# Introduction

`pyiron_ontology` uses the `owlready2` library to build up pyiron-specific ontologies, and provides some extra tools to help you leverage these.

At present, the only ontology implemented is for the realm of atomistic calculations, and the scope of this ontology is still fairly limited.

First, let's import `pyiron_ontology` and grab the atomistics ontology (an `owlready2.namespace.Ontology` object) we define in there

In [1]:
import pyiron_ontology as po

In [2]:
onto = po.dynamic.atomistics()

We can look at various properties of the ontology, just like other owl ontologies, e.g. the classes and individuals defined in this space.

There are four key-classes common to all ontologies made in the scope of `pyiron_ontology`: `Generic`, `Input`, `Function`, and `Output`. `Generic` is the parent class used for defining domain knowledge; the remaining three are used to represent how computations are performed in any knowledge-space. (You'll also see `PyironOntoThing`, `Parameter`, `WorkflowThing`, and `IO` are parent classes used under the hood).

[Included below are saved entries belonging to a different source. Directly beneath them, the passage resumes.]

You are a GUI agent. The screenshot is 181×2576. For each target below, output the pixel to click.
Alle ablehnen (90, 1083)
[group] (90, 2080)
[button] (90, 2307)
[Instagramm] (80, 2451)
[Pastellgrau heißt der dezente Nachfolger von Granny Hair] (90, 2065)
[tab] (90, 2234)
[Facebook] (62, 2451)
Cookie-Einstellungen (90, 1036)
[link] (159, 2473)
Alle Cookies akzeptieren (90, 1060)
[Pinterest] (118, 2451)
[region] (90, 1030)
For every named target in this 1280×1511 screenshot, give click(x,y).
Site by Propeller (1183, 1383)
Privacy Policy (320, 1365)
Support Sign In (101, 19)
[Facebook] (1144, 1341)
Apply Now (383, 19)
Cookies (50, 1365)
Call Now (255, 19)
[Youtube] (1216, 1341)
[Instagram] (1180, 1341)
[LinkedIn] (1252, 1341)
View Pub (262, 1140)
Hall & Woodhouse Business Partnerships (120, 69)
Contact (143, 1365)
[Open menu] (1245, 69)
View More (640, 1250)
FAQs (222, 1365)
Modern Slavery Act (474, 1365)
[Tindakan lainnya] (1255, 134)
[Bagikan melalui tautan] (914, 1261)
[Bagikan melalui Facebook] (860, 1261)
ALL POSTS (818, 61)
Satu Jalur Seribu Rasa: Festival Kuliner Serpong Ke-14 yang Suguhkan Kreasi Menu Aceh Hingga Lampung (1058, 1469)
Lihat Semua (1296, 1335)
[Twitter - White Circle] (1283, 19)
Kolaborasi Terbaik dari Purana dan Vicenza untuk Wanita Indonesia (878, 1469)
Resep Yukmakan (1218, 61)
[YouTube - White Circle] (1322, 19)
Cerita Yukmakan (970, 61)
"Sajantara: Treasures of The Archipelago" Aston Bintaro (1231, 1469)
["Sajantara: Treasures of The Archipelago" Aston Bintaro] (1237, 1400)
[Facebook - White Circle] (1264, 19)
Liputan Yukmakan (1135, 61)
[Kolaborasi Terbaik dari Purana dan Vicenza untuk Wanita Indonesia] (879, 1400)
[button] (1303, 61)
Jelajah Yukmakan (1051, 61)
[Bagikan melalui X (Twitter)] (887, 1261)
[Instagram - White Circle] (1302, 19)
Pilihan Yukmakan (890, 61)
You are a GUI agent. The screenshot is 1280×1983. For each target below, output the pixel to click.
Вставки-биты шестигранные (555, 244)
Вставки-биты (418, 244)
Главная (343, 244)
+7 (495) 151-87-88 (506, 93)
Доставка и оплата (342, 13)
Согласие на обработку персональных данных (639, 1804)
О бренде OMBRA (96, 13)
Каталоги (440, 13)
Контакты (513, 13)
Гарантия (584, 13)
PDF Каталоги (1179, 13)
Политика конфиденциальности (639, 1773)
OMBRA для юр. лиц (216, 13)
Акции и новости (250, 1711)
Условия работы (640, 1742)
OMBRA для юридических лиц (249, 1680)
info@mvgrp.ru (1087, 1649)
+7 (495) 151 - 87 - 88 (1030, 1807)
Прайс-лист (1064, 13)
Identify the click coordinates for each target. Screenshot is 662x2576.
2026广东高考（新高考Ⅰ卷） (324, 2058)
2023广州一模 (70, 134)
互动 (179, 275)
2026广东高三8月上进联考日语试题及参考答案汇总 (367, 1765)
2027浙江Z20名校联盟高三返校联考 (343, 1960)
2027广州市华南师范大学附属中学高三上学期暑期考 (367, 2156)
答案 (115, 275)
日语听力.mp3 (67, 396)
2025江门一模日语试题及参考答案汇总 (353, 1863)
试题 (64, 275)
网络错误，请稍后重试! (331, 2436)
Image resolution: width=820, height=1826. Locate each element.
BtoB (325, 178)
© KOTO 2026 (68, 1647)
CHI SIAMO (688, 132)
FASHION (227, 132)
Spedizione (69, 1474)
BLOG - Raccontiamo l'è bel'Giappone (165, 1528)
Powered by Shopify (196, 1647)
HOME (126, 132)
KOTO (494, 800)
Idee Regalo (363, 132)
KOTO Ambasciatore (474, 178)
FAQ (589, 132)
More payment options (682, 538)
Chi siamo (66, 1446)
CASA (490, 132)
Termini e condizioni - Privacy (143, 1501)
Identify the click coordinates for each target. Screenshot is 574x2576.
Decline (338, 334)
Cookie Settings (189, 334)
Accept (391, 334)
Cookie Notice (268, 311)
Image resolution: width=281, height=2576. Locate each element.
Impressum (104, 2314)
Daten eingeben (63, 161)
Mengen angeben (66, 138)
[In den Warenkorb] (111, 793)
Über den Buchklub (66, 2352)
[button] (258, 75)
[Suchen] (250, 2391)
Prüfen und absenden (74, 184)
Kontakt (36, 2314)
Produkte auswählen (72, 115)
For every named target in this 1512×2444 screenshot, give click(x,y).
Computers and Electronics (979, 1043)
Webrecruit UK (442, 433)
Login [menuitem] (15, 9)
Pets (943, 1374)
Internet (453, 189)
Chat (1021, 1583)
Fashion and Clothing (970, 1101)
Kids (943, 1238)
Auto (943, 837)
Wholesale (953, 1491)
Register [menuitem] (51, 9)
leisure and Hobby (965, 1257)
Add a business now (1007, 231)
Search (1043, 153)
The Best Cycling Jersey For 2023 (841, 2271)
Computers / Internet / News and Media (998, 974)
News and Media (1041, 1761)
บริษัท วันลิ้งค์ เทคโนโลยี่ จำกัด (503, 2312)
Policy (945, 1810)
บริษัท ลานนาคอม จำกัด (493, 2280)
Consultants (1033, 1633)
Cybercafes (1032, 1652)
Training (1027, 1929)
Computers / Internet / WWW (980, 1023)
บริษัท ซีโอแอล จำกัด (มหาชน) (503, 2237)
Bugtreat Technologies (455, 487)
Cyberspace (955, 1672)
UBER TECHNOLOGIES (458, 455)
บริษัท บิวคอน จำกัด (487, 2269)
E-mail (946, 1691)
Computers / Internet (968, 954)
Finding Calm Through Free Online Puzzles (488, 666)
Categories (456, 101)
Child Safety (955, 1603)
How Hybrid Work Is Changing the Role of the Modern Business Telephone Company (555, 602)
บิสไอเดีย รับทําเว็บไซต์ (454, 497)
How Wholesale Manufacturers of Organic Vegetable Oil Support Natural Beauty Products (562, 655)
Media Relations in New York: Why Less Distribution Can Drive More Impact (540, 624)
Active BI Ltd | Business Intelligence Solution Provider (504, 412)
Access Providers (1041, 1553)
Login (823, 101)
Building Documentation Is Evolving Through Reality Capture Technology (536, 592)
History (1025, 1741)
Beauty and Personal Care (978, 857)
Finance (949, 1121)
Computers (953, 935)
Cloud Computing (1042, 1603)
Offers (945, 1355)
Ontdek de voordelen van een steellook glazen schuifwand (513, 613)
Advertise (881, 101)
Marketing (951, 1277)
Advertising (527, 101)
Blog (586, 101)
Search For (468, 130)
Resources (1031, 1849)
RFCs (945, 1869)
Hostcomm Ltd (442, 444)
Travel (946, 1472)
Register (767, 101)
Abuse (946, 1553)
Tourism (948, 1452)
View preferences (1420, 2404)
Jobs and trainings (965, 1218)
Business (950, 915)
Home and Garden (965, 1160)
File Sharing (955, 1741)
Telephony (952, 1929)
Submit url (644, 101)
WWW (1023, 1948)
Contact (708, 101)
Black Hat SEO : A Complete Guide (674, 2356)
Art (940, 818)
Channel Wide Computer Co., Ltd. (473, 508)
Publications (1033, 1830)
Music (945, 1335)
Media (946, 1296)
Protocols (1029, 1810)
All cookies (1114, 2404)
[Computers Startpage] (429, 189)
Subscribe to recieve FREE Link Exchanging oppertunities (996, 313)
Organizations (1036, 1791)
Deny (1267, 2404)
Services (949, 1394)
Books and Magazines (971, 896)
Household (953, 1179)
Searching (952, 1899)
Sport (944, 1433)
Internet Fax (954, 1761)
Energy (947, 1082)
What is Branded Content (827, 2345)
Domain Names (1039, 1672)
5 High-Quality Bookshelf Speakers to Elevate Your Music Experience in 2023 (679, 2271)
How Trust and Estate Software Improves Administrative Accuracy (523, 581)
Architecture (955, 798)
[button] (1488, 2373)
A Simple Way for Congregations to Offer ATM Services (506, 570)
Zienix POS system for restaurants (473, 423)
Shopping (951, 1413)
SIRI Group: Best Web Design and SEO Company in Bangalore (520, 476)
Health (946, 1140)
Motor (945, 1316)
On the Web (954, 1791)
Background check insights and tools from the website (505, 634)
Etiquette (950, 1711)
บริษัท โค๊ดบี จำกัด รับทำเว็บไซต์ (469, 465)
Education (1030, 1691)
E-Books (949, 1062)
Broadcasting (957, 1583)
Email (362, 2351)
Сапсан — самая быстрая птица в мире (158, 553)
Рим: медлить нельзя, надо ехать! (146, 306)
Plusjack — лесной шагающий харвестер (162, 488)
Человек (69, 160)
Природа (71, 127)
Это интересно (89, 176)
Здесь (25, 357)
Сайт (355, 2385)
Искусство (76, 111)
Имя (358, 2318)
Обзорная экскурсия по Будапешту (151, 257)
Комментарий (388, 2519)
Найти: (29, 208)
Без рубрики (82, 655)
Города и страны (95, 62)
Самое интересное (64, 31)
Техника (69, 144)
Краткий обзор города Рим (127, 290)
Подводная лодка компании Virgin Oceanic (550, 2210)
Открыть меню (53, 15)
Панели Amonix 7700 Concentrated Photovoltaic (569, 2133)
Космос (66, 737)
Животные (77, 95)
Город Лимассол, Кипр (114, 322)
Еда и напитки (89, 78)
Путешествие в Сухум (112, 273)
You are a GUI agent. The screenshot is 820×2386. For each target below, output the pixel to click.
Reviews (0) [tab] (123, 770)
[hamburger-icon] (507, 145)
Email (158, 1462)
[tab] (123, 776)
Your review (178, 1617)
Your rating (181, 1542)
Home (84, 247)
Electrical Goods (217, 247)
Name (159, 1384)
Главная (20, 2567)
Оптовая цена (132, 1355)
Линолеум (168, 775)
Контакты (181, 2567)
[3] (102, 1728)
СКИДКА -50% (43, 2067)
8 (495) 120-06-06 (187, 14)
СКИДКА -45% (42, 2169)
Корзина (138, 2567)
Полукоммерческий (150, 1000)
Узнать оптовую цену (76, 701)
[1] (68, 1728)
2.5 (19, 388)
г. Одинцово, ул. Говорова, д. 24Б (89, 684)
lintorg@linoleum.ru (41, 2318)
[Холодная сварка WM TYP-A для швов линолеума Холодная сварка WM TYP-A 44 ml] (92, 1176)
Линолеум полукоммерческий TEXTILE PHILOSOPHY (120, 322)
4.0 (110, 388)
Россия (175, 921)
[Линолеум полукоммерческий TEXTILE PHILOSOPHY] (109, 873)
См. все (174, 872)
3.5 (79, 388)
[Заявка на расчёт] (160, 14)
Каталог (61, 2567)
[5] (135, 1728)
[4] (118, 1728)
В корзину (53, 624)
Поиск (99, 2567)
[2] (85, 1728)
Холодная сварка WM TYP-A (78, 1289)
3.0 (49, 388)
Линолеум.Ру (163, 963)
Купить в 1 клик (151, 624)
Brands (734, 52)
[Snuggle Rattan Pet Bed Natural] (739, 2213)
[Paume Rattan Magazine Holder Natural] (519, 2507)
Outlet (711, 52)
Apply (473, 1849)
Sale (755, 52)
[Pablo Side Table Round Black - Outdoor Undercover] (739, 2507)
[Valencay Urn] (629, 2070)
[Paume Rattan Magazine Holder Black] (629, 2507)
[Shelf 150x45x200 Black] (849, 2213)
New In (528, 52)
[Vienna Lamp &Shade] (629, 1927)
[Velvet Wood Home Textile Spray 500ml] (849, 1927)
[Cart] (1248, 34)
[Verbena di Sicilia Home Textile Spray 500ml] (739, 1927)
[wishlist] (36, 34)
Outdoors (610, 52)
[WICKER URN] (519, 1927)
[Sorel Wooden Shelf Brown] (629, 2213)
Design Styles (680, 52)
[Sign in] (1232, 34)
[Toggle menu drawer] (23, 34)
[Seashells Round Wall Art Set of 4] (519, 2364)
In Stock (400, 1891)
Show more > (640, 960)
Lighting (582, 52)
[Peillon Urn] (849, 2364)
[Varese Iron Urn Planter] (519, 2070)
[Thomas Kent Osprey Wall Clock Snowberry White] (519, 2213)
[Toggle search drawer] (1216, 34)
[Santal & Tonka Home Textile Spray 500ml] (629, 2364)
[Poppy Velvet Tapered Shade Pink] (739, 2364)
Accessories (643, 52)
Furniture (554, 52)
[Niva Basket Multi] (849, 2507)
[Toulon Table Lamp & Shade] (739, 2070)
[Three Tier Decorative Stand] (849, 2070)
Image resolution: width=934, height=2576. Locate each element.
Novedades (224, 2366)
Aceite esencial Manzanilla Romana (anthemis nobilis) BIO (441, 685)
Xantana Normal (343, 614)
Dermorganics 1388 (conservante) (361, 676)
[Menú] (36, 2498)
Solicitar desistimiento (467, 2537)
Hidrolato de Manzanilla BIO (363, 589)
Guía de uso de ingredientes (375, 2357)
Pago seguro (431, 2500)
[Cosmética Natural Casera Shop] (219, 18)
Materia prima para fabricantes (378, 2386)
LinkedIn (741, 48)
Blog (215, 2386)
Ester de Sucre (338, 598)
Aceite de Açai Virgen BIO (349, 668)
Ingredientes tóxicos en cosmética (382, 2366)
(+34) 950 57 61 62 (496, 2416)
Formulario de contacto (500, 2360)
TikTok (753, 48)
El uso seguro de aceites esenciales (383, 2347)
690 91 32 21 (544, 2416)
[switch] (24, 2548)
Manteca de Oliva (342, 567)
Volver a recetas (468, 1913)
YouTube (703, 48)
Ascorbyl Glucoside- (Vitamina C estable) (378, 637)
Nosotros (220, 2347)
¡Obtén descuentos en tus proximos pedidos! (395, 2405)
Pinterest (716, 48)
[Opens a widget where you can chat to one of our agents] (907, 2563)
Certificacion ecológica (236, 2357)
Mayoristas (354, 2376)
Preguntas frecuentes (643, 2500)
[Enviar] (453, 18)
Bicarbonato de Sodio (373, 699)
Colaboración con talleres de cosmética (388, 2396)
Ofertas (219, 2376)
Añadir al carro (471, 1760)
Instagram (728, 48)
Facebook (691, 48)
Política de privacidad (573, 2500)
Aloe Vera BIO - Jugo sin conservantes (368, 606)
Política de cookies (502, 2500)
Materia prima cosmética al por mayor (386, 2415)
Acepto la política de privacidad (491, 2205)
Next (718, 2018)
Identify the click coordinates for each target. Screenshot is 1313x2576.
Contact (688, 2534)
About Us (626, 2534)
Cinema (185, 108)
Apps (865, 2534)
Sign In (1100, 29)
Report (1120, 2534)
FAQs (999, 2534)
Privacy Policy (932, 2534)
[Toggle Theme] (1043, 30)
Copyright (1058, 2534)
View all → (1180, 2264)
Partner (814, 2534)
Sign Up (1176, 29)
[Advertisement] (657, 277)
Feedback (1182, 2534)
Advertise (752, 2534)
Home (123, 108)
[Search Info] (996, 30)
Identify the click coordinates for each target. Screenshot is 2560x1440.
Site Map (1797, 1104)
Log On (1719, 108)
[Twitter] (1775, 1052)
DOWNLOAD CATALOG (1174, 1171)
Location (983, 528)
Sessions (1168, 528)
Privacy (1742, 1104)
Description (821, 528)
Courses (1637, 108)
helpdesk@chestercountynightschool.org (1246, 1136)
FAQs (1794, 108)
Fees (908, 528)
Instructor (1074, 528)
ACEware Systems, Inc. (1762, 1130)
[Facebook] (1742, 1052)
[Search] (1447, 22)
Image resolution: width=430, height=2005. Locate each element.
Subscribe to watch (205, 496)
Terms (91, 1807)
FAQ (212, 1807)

`Generic` will be heavily sub-classed in each specific ontology, and then instantiated and paired with inputs and outputs so that we will know what sort of information is moving around our computation graphs. The workflow elements will (so far) only be instantiated, defining all the possible calculation available.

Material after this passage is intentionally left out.